> _Material provided_:
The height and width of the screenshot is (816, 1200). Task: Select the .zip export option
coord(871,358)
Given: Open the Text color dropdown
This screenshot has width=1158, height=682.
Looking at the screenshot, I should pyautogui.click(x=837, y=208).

> _Exercise objective_: Reproduce the material above in full, word for word.

> _Finished task_:
The height and width of the screenshot is (816, 1200). Task: Select the .zip export option
coord(871,358)
Given: Open the Text color dropdown
This screenshot has width=1158, height=682.
Looking at the screenshot, I should pyautogui.click(x=837, y=208).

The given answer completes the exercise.